Noch immer stand das Pärchen am Brückengeländer, eng aneinander geschmiegt in zärtlicher Umarmung, hoffend, eine Lösung für das Problem zu finden.
»Come on«, flüsterte sie leise und zog ihn von der Brücke in Richtung Strandpromenade. »Sei nicht traurig. In unsere letzte Nacht ick will nicht, dass du bist traurig! I will make you happy, my dear! Morgen ist eine andere Tag und we will see, what tomorrow brings!«
Arm in Arm verließen sie die Brücke und gingen einer Nacht voller Liebe und Hoffnung entgegen.
Eine blonde Frau in einer weißen Windjacke kam mir im feurig-roten Schein der versinkenden Sonne von Land her entgegen. Sie wich mir nicht aus, kam direkt auf mich zu und blieb vor mir stehen.

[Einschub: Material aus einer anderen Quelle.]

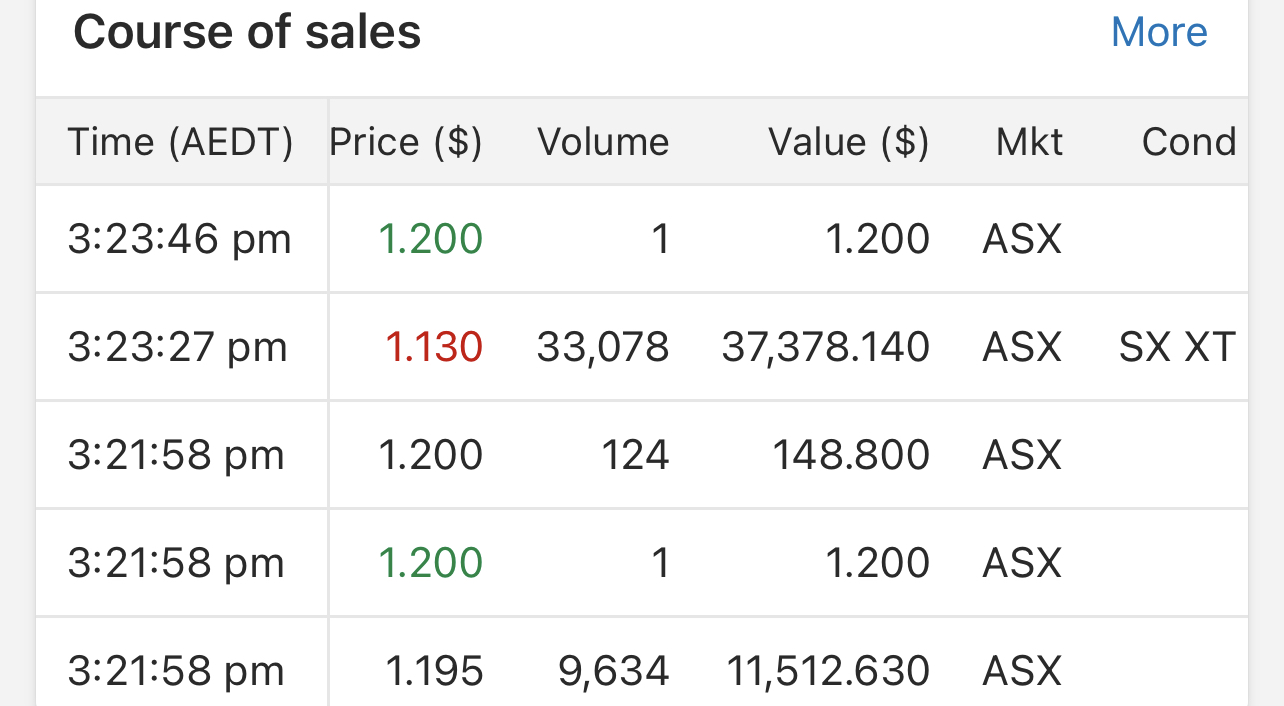Image resolution: width=1284 pixels, height=706 pixels.
Task: Click the SX XT condition code
Action: pos(1177,347)
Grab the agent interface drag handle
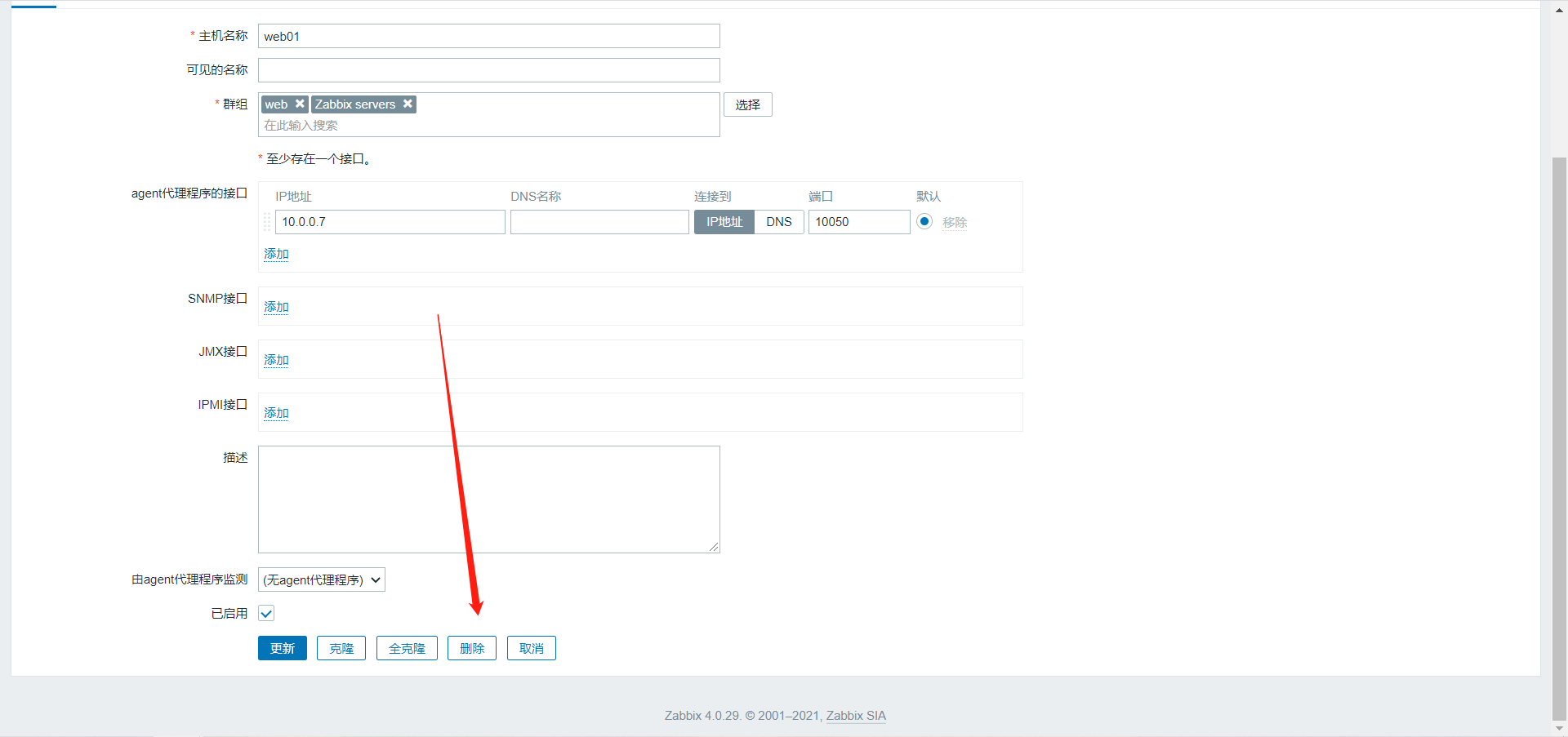The height and width of the screenshot is (737, 1568). pyautogui.click(x=267, y=222)
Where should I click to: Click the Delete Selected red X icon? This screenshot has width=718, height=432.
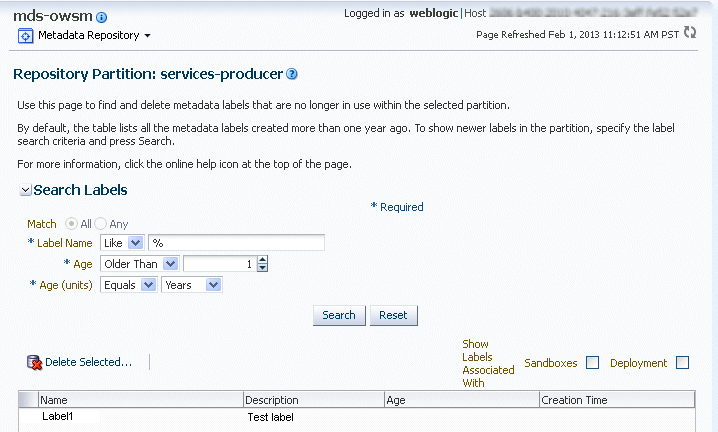pos(33,362)
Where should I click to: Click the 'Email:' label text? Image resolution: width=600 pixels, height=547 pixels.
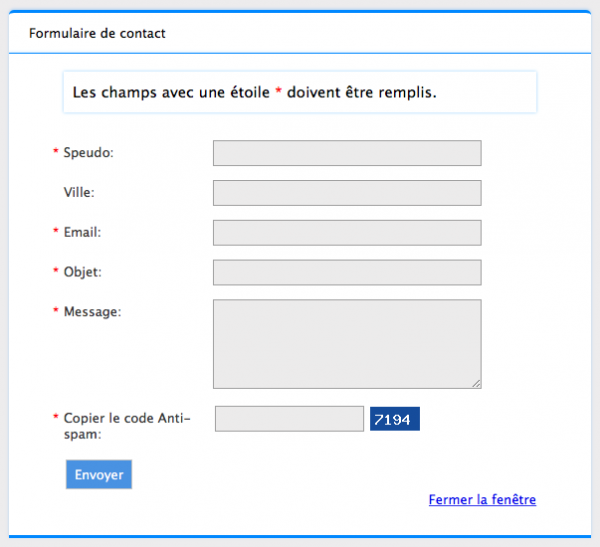(x=82, y=232)
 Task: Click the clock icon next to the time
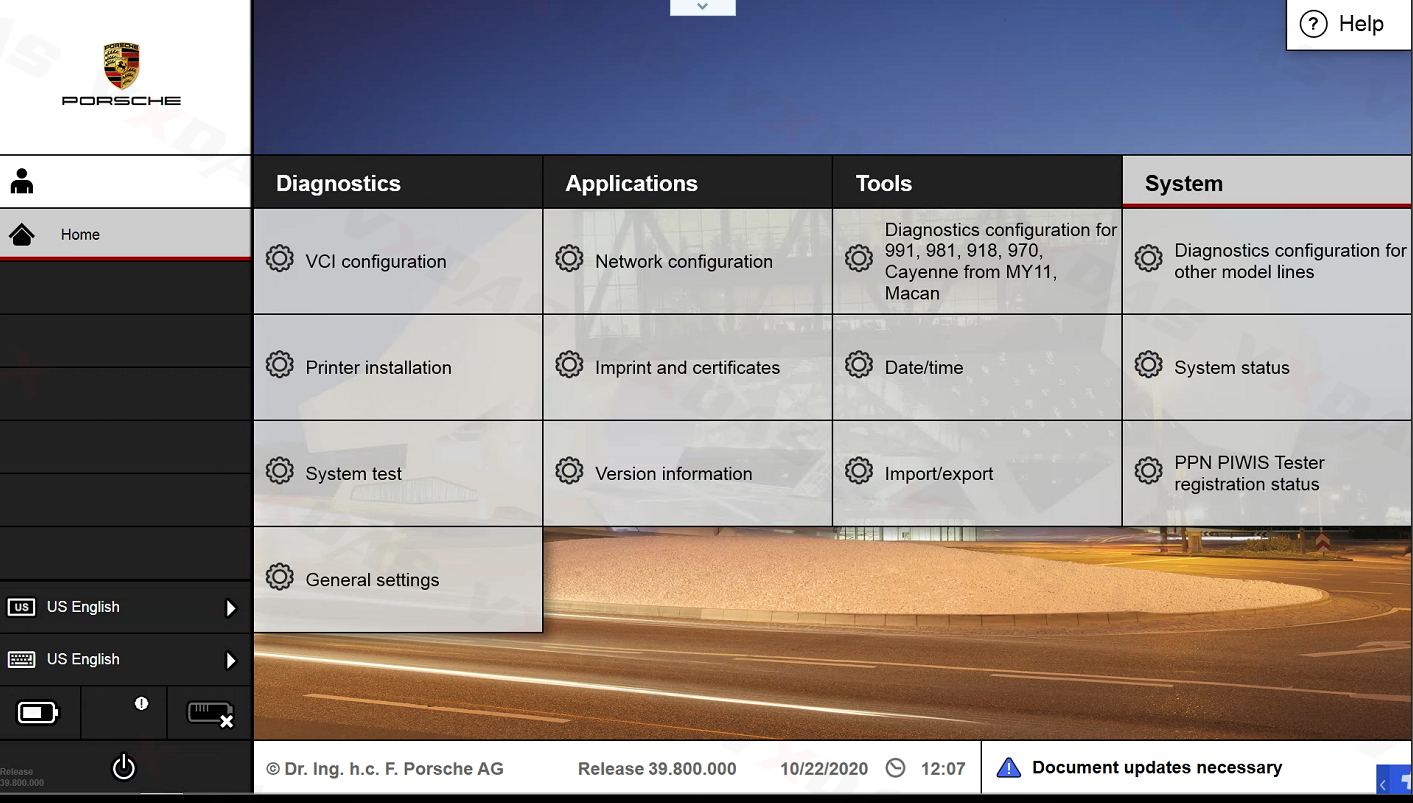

»Warum bist du allein weggegangen?«, fragte sie mit leichtem Vorwurf in der Stimme.
»Ich musste nachdenken, meinen Kopf vom Wind klar pusten lassen«, sagte ich leise.
»Bist du noch böse wegen unseres Streits?«, wollte sie wissen.
»Nein! Vermutlich hattest du mit allem recht und ich war nur starrköpfig. Ich glaube, die Sache war eine Auseinandersetzung nicht wert.«
Ich legte meinen Arm um ihre Schultern und ging mit ihr den Weg über die Seebrücke zurück an Land. Eine Brücke die nichts miteinander verbindet, ein ganz und gar sinnloses Bauwerk.
Die Moorwaage
»Junge, und du bist dir deiner Sache völlig sicher? Du willst wirklich von Bord gehen?«
Man konnte es dem alten Kapitän ansehen, dass es ihm nicht recht war seinen besten Matrosen zu verlieren. Die Gedanken des „Alten“ kehrten zurück zu dem Zeitpunkt, als der Junge vor ihm auf dem Kai stand. Zerlumpt, abgerissen und abgemagert, eher ein Häuflein halb verhungertes Elend, als das Abbild eines Matrosen. Die nackten Füße schmutzig, das lange Haar wirr und ohne erkennbare Frisur.
»Na Moses! Wo kommst du denn her?«, wollte der Kapitän von ihm wissen und der Junge zeigte die Lesum hinauf, den kleinen Nebenfluss der Weser, der seinen Ursprung hoch oben in den Mooren weit hinter Bremen hatte und hier am Vegesacker Hafen in den großen Strom mündete.
»Und wohin willst du?«, forschte der Kommandant des Handelsseglers weiter.
Johannes deutete einfach nur auf das Schiff und zeigte dann die Weser hinab in Richtung Meer.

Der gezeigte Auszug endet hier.